I’m not perfect. I’m not an angel. I have made loads of mistakes – and some pretty colossal ones at that – but I start each day as I started the one before: trying to be a better version of myself yesterday.
That’s all.
Not trying to be perfect, or ‘fixed’, or anything like that.
Just doing my best, and trying as hard as I can each day to correct my behaviour and my thoughts and words, just enough to have moved myself further forward than I was yesterday.
And to be honest, some days I don’t get there.
Some days, when I give in to negativity and hate and shame I reel back into the past somewhere, instead of going forward.
And when that happens, when the sun comes up the next day, I reset and start again. I try again.
And throughout my recovery, I have realised (finally) that there are 3 things that will also stop my growth, and always send me backwards to where I don’t want to be any more.
And all three are, in one way or another, related to talk and the words that I use, and that I allow other people to use.
How I talk to myself, about myself.
Self-talk and self-love are, for me, inextricably connected.
Regardless of how someone else thinks about me, unfortunately my default response was always (and sadly still is sometimes) that I was unlovable, untrustworthy, unreliable, and unworthy.
I don’t really remember when that started, but I know that for a long time in my life, it determined things I did, and things I said, and how I acted in general.
But I know that, today, when I speak poorly about myself, to myself, I act poorly. It’s like a self-fulfilling prophecy for me: I think I’m no good, so I act in a way that’s no good, and then I say to myself, “See? You’re no good.”
What a shit-show.
Fortunately, though, the opposite is also true. When I give myself a rap, and speak and think kindly about myself and that I am doing my best and trying to move forward, it’s inevitably what I do. The language that we use when we think about ourselves is really, really important.

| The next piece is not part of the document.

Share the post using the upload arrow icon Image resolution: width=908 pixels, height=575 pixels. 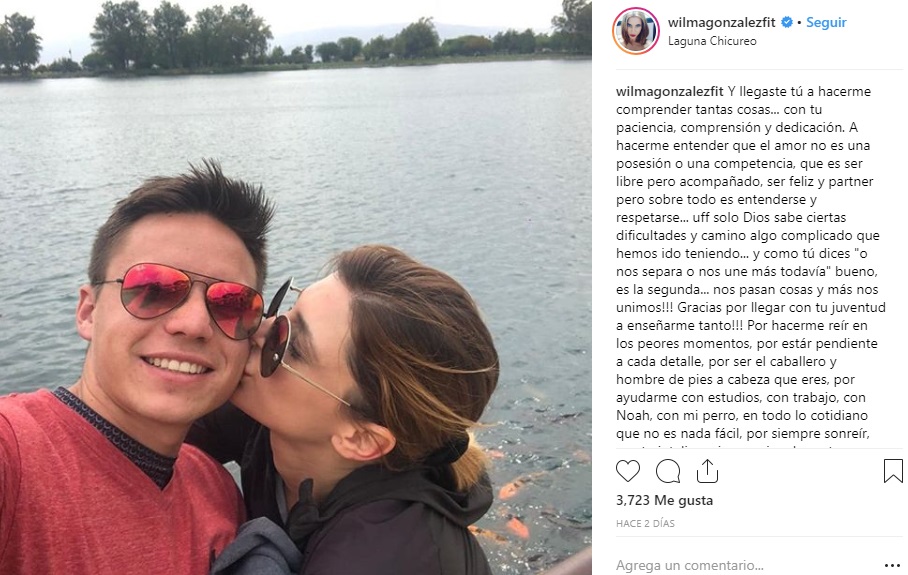pos(707,471)
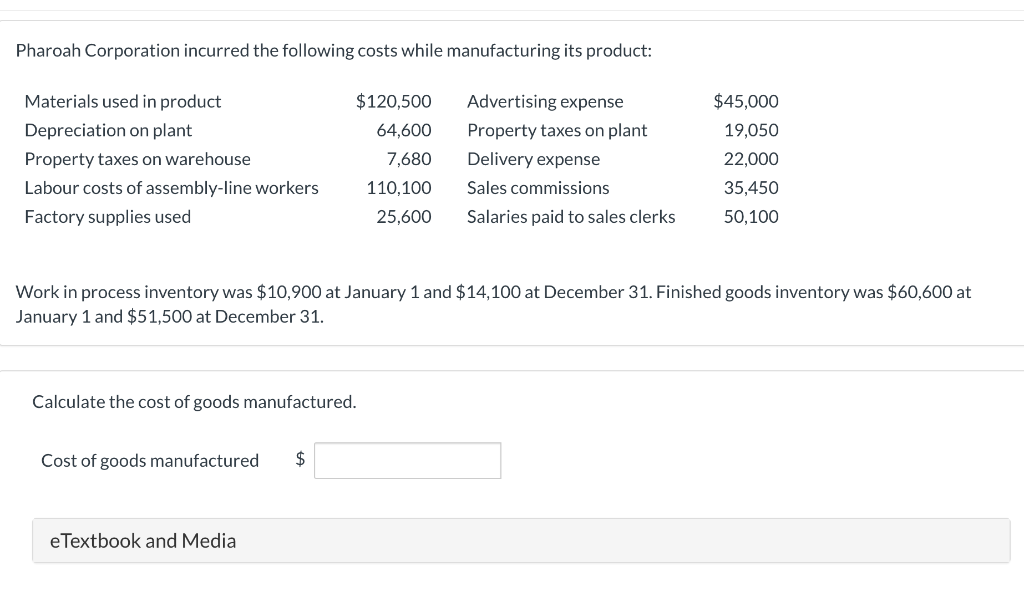The image size is (1024, 592).
Task: Click the "Factory supplies used" label
Action: pyautogui.click(x=108, y=217)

I would never say half of the things to someone else, that I say to myself.
I certainly wouldn’t call anyone else some of the names that I call myself sometimes.

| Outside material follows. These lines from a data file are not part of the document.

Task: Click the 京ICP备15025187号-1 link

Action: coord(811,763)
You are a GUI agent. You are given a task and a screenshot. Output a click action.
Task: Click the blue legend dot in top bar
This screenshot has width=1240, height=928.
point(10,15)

And if I was near you when you said some of those things to or about someone else, I would chip you too.
But when it’s me talking about me? It’s open slather.

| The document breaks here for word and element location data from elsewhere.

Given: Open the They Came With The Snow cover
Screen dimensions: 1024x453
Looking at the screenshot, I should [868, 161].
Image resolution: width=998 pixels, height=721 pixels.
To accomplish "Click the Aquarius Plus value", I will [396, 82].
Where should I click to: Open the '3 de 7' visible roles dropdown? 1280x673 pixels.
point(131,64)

And that has to change, so that I can.
And if I think for a minute that someone gossiping to me isn’t also gossiping about me, then I must have rocks in my head.
How I allow other people to talk to me.
The second thing, then, is how I let other people talk to me. There are two parts to this for me: the words they say to me about me, and the things that they say to me about other people.
Let’s start with that: gossip sucks. I mean, it really sucks.
Not only is it, more often than that, either complete rubbish and untrue anyway, but often it’s something that has absolutely nothing to do with me and my life.
And if I think for a minute that someone gossiping to me isn’t also gossiping about me, then I must have rocks in my head.
When I allow people to speak poorly about other people to me, and I don’t pull them up for it, I am complicit in it. There are no two ways about that. The standard you walk past is the standard you accept.
But even worse, when I allow people to talk to me in a way that is derisive or mean or not recognising of my effort, or how hard I am trying to be the best version of myself, I take a huge step back. Towards them.
It stops me from growing because it reminds me that that was who I used to be, and who I can be sometimes still. And it just stokes the smouldering embers of that dumpster fire that I have been in the past.
But I’m not anymore. I’m nothing like the person I used to be. And tomorrow, if I don’t let people speak to me in a less-than-helpful or negative way, I will be yet another step away from the person I was.
How I talk about other people.
And then finally, the way that I speak about other people is another metric of how well I am doing myself.
I don’t think there are successful haters. Well, certainly not successful for very long.
You don’t really hear people that are doing well in life, hating on other people. They are happy. And if anything, they are more likely to put out a hand to help other people get to where they are.
People who are not doing so well, people who are just miserable and full of hate and envy, are the ones who speak badly about other people.
That’s been me, for sure.
And I know that it’s an early sign for me that when I start to speak to, and about, people negatively, then I am probably not going very well myself.
I am getting better and better at recognising this, though, and I can arrest it and transfer that energy into something more positive (mostly).
But when I can’t, when I get trapped in that miserable place where I am being miserable, and other miserable people are encouraging my misery because it serves their own miserable agenda too, well … it’s pretty shit for everyone really.
So, when I can firstly be aware of how I am talking to myself, how others are talking to me (and I am allowing it), and how I am talking to – and about – other people, and then when I can do something about changing my behaviour, that’s when I get back on the road towards being the best version of myself.
It doesn’t have to be huge leaps. It doesn’t have to be massive and obvious gestures. It’s just about making an effort, doing my best, and promoting kindness.